=== Data shown ===

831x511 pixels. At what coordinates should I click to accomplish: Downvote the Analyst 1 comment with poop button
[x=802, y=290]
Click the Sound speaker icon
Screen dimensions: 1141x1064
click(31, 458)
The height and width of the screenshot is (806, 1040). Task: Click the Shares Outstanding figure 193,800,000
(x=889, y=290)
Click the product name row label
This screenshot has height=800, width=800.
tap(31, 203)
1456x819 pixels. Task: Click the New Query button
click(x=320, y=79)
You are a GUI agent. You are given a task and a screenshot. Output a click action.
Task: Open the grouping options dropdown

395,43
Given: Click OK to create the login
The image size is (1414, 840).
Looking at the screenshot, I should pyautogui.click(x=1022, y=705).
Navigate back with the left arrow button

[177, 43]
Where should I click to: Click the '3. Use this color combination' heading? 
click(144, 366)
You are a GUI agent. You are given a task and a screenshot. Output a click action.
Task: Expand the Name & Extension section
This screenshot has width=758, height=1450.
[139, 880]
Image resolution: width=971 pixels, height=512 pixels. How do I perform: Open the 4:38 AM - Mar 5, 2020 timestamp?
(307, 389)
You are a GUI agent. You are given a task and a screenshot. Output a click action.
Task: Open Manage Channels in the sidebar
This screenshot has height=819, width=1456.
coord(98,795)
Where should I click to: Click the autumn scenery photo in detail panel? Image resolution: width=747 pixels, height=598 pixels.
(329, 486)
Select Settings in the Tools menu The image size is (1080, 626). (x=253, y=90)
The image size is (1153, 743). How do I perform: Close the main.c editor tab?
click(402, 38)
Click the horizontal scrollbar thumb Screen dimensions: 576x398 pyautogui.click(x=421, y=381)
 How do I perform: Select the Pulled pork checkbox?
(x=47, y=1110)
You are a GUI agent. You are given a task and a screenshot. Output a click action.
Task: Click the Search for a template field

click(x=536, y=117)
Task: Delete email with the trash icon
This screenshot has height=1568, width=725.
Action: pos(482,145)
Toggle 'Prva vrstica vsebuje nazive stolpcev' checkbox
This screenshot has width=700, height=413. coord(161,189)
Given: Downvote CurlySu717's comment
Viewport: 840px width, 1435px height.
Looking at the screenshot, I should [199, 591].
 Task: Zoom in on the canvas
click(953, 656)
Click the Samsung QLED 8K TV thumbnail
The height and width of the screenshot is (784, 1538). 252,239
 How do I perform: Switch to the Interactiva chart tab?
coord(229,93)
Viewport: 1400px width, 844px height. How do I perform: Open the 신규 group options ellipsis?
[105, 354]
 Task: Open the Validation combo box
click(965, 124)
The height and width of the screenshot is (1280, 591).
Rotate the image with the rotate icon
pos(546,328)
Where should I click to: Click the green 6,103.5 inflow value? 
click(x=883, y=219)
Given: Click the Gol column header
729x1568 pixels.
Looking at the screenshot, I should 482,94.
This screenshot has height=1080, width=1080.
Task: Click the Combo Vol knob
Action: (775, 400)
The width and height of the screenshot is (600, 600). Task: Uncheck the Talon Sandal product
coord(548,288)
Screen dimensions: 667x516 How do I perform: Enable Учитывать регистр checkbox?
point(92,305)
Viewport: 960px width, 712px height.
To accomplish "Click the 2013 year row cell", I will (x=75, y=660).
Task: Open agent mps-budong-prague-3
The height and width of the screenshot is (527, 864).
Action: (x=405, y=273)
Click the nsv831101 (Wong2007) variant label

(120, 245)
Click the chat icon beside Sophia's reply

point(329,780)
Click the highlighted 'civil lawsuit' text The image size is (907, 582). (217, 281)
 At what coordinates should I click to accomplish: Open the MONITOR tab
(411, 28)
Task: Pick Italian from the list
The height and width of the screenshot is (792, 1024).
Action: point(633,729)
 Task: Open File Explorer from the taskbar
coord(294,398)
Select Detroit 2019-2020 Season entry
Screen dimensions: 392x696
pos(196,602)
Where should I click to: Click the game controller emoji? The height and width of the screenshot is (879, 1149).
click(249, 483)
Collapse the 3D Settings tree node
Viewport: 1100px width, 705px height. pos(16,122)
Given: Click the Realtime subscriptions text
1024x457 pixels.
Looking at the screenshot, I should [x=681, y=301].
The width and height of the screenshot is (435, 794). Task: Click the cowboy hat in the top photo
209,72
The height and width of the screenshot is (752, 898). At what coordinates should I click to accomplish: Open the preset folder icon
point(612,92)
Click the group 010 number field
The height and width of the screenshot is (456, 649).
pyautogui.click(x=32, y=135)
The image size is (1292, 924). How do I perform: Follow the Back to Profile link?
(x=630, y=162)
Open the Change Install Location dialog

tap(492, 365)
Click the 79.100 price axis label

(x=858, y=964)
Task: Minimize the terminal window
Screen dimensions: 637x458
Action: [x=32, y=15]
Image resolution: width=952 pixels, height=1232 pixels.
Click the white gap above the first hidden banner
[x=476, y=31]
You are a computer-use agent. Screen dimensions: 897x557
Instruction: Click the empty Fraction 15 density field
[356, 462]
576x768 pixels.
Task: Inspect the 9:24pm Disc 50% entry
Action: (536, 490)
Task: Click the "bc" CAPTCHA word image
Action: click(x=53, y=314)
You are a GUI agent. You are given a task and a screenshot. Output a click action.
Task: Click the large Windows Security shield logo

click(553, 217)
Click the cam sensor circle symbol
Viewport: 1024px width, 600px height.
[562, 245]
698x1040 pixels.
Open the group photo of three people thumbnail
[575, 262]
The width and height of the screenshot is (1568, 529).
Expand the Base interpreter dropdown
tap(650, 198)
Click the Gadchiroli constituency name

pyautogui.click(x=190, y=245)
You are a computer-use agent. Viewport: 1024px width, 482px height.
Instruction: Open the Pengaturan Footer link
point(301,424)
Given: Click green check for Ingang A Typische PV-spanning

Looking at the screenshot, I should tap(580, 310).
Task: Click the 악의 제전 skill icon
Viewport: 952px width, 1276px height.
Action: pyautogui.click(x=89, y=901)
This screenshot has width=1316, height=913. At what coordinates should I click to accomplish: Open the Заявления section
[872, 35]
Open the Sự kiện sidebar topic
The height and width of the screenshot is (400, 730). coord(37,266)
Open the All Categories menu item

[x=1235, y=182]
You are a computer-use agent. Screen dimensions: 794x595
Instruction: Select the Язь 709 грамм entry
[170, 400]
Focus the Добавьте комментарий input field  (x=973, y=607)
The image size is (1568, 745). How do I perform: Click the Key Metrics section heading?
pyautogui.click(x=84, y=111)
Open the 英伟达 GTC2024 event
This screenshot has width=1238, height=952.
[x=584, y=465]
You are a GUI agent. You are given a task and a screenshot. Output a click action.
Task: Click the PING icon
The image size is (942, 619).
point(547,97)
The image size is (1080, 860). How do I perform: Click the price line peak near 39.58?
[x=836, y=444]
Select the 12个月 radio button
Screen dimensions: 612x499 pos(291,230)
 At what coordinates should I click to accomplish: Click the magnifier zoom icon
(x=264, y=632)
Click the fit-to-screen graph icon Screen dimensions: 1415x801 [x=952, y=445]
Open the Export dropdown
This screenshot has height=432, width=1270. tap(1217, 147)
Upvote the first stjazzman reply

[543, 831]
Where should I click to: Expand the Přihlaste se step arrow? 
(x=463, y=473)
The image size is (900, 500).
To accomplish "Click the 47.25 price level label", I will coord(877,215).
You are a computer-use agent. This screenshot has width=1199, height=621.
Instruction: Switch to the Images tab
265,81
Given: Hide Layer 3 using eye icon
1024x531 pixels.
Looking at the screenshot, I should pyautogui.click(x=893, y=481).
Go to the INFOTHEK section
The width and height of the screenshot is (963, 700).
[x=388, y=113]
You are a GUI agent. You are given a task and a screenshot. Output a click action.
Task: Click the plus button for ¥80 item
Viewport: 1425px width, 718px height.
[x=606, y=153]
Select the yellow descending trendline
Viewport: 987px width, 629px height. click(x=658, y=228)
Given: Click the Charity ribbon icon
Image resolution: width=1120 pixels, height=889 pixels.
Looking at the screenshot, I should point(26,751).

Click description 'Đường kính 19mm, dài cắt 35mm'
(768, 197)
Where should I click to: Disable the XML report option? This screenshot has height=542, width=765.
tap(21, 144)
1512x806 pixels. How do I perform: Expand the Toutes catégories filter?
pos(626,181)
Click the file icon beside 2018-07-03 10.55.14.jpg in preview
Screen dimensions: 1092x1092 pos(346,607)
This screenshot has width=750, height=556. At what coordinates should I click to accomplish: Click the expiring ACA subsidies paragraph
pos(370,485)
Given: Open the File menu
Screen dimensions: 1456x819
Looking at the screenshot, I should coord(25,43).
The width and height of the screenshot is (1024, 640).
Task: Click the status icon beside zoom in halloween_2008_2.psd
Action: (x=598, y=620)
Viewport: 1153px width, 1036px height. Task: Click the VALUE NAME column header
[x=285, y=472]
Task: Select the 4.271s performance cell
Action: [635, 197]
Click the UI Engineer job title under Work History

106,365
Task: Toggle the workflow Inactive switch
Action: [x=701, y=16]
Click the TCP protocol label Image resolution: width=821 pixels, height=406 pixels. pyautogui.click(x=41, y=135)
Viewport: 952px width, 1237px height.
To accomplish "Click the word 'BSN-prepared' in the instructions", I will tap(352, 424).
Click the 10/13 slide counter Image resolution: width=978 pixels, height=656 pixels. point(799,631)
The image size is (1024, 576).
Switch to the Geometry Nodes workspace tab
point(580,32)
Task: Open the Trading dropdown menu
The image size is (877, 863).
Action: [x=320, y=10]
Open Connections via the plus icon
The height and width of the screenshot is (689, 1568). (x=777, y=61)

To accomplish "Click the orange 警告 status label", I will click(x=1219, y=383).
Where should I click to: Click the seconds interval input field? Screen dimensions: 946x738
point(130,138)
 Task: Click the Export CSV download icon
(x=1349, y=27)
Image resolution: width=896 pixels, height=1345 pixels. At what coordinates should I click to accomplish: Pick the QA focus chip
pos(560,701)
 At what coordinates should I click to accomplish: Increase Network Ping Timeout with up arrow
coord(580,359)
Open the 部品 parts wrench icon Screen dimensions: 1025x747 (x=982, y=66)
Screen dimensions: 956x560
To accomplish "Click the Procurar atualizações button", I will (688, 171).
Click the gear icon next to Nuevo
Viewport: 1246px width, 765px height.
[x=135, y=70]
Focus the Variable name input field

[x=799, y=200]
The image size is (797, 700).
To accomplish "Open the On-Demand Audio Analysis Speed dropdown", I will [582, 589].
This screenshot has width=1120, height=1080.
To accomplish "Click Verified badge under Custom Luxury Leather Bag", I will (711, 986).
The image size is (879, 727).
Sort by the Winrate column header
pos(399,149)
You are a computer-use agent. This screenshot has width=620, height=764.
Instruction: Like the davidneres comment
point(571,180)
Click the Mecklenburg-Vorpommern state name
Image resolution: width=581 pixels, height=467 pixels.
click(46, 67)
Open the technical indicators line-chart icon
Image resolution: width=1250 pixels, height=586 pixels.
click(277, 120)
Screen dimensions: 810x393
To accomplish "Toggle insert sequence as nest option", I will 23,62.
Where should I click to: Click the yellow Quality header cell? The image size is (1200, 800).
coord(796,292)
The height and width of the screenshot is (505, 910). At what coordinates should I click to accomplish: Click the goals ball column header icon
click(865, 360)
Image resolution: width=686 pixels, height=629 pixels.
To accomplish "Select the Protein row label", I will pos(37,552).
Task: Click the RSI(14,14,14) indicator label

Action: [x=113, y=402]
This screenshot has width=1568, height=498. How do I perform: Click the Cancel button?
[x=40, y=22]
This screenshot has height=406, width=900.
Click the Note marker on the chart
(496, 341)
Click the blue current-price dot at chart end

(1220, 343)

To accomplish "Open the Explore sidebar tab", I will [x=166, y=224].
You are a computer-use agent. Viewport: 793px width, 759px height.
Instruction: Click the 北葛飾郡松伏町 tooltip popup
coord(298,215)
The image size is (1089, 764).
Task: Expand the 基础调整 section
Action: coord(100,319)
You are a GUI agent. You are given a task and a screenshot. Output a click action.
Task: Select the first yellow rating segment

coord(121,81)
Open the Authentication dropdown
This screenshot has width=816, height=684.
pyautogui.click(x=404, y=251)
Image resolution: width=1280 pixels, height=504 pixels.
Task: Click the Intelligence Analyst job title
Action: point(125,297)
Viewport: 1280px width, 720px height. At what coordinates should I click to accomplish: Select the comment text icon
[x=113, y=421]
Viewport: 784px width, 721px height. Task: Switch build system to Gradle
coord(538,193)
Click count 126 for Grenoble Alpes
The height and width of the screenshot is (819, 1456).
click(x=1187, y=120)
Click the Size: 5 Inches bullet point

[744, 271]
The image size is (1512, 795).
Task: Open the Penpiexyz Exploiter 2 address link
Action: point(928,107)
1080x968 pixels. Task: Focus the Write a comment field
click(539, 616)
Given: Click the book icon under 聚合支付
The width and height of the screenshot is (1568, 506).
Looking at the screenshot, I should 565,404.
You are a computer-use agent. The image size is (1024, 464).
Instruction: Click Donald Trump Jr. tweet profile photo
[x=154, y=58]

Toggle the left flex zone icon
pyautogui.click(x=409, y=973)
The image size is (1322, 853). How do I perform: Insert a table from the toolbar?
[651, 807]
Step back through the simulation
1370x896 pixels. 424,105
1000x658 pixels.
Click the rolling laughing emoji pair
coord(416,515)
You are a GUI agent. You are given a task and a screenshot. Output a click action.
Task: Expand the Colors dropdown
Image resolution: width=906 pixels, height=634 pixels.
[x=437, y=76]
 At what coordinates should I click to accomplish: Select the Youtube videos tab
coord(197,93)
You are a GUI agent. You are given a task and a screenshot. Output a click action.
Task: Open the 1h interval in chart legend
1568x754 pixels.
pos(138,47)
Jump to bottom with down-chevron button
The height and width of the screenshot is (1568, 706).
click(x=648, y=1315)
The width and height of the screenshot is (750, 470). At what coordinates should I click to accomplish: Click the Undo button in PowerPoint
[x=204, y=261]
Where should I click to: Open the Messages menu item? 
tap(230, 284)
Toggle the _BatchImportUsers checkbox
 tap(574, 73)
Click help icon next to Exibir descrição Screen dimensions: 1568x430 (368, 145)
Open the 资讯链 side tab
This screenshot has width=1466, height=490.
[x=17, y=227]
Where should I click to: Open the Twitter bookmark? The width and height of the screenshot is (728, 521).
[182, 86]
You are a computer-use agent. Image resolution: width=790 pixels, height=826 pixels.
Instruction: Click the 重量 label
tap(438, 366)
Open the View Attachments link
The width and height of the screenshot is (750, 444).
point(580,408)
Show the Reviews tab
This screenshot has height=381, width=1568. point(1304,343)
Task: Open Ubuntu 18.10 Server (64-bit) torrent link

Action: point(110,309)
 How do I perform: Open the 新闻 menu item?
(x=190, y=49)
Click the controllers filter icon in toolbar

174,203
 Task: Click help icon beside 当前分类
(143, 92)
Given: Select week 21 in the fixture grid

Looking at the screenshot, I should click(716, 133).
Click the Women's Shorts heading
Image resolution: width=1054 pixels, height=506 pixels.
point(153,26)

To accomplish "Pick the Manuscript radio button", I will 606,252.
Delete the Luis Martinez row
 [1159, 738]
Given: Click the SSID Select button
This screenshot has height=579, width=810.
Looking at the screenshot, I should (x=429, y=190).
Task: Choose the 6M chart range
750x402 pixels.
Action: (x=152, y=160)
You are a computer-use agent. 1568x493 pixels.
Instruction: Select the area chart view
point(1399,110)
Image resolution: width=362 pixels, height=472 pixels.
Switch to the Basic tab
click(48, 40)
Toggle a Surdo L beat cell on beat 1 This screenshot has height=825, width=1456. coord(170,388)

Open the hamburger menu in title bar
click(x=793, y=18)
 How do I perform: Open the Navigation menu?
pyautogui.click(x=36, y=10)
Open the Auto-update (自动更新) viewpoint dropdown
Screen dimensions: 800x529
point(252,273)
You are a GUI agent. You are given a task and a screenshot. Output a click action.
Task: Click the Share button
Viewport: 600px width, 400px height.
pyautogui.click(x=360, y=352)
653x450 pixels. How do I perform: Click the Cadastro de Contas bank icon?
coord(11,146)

===

The lines to return are those holding the string "computer" anywhere in the listing above.

Solution -
You are a computer-use agent. Screen dimensions: 897x557
You are a computer-use agent. Viewport: 1024px width, 482px height.
You are a computer-use agent. Screen dimensions: 794x595
You are a computer-use agent. This screenshot has width=1199, height=621.
You are a computer-use agent. This screenshot has width=620, height=764.
You are a computer-use agent. Viewport: 793px width, 759px height.
You are a computer-use agent. The image size is (1024, 464).
You are a computer-use agent. Image resolution: width=790 pixels, height=826 pixels.
You are a computer-use agent. 1568x493 pixels.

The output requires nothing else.